Builder Vault supports import and export of keys by calling the ImportKey and ExportKey methods on the SDK. This allows you to (1) import an external key into Builder Vault; (2) export a key from Builder Vault; and (3) migrate a key between two Builder Vault instances.

📘

Key import/export versus key share import/export

Builder Vault has two kinds of import/export that should not be confused, though they have somewhat overlapping use cases:

(1) Key import/export (described here). These are MPC operations that require all MPC nodes to interact with each other. The main use case for this is import of an entire key into Builder Vault, out of Builder Vault, or between two Builder Vault instances.

(2) Key share import/export (described next). This is a local operation on a single MPC node, that does not require communication with the other MPC nodes. The main application for this is to generate a backup of the key share held by a single MPC node, e.g. a node running on a mobile device.

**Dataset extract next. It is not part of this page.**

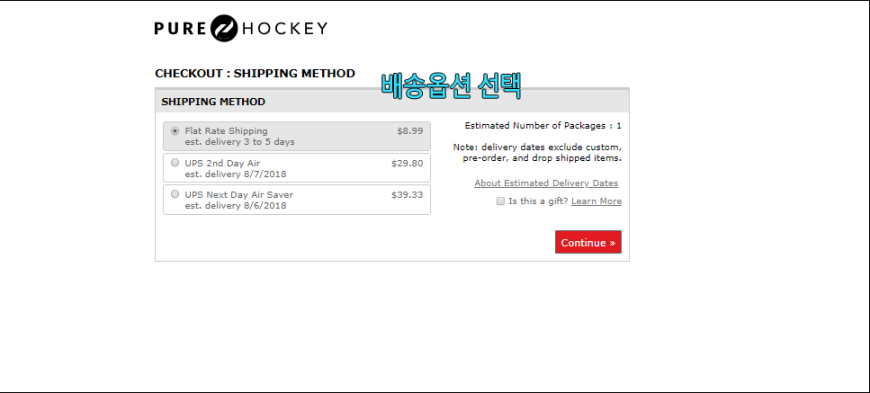This screenshot has height=393, width=870.
Task: Click the 'PURE' word in the logo
Action: 181,28
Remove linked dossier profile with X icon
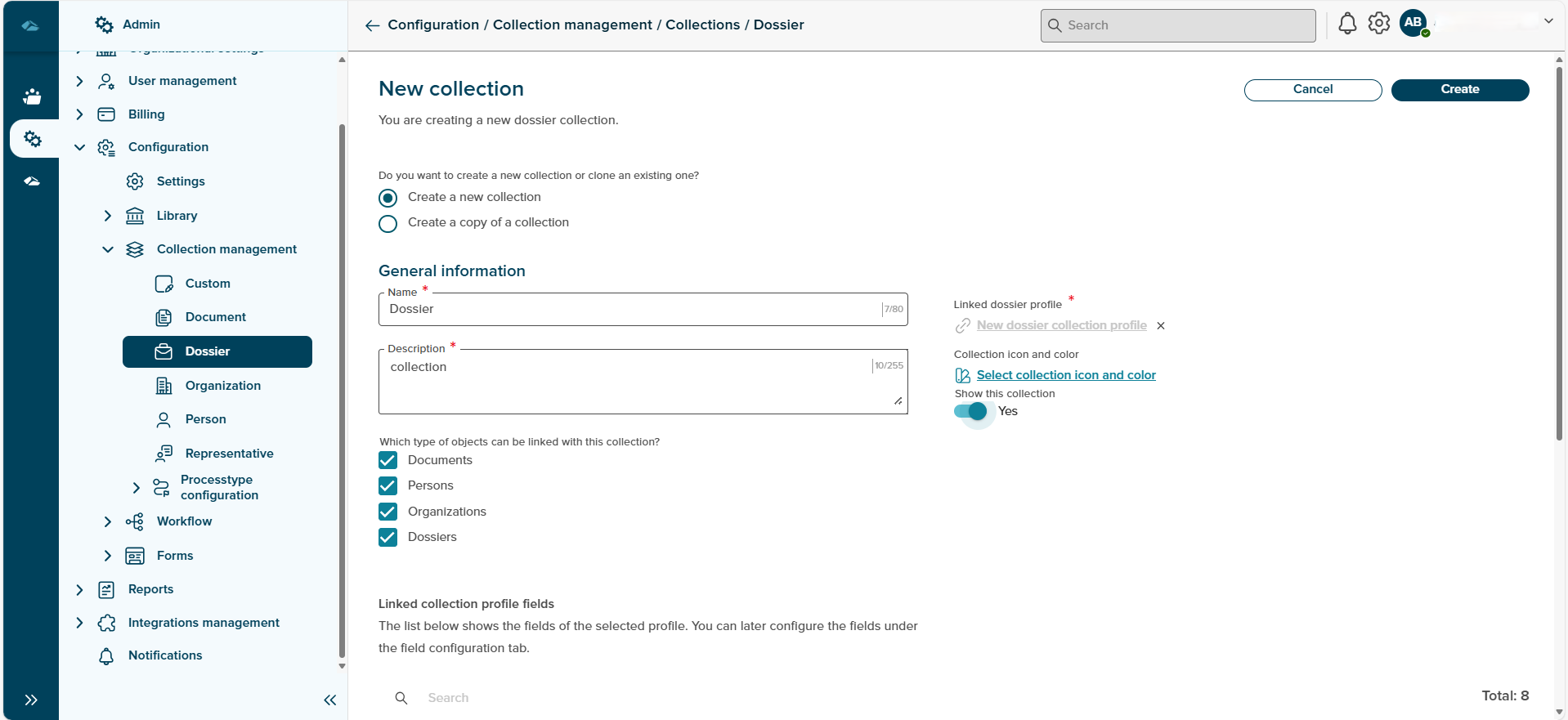The width and height of the screenshot is (1568, 720). 1161,326
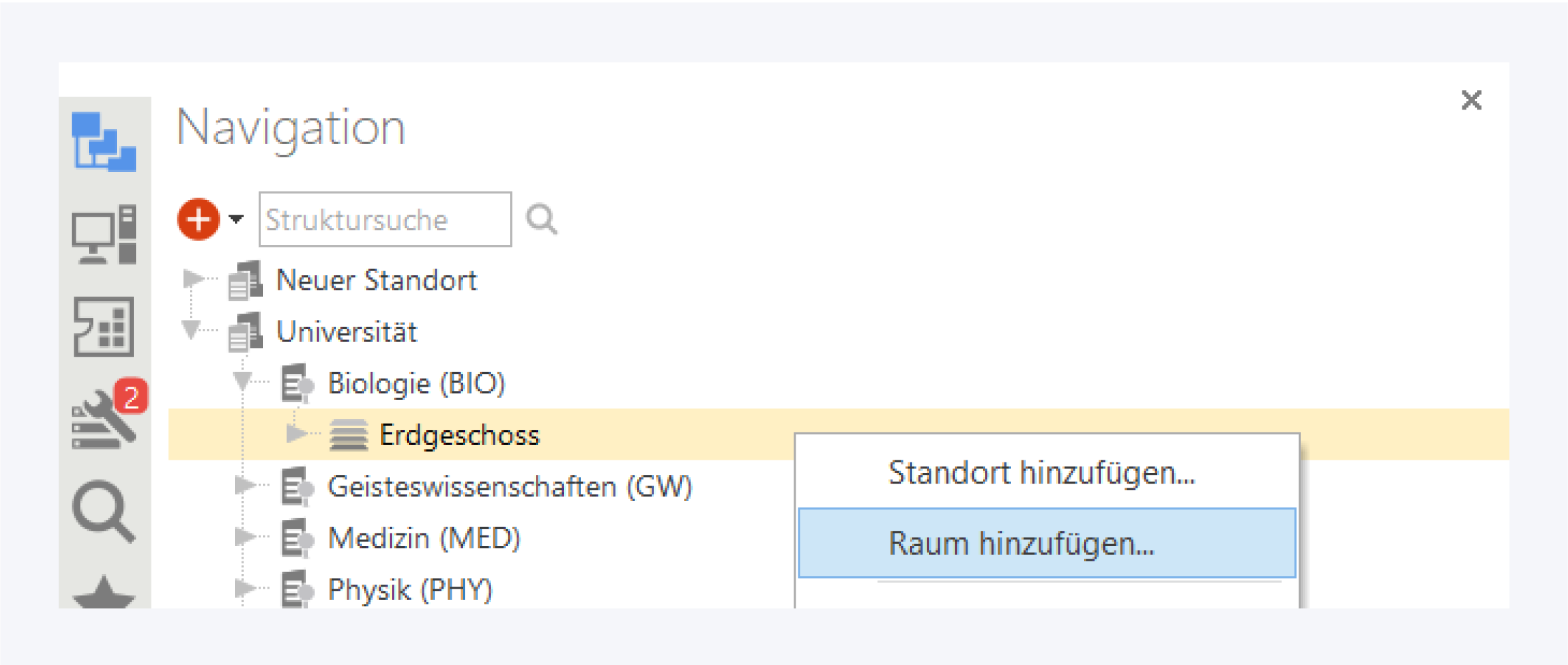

For key import/export, Builder Vault applies several mechanisms to protect the key while in transit:

1. The key is exported from / imported to the Builder Vault via an MPC session. The MPC session only runs if all MPC nodes holding key shares agree to perform the export. Each SDK user therefore has the opportunity to enforce whatever policy it finds necessary, before it allows the key export / import.
2. The key is exported / imported as a secret sharing, one key share exported from / imported to each MPC node. This lets you transfer the key to its destination using multiple channels.
3. The key sharing is automatically re-randomized before export and after import. This means that security will not be affected, even if up to t of the shares in transit are compromized, where t is the security threshold of the key.
4. Each key share is not exported in the clear, but is encrypted (wrapped) using a provided public key before being exported. You can restrict the set of allowed wrapping keys in your application, simply by making sure that the SDK only requests the export MPC session with an allowed wrapping key (because the MPC session export will only run if all SDKs agree on the wrapping key). Alternatively, the MPC nodes can be configured to only accept a certain set of wrapping keys.
5. The export MPC session outputs the public key along with the private key shares. The public key can also be provided to the key import session, and will be used to verify the authenticity of the private key.

Key Import/Export Use Cases

• Redundancy and fail-over When running in a high availability system, it may be important to have a fail-over site that can be switched to in case of failure in the primary site. Import and export allow you to easily move keys from one Builder Vault TSM instance to another. Builder Vault lets you keep the same key ID in the destination TSM so that users do not notice that the load has been shifted to an alternate TSM.
• Key migration The import / export may be used to import keys from, or export to, an external key store, such as an external (non-MPC) wallet. The external key is usually not secret shared, so you will have to handle the secret sharing and the wrapping of the key shares yourself. The SDK provides helper functions for this, as shown in the code examples below.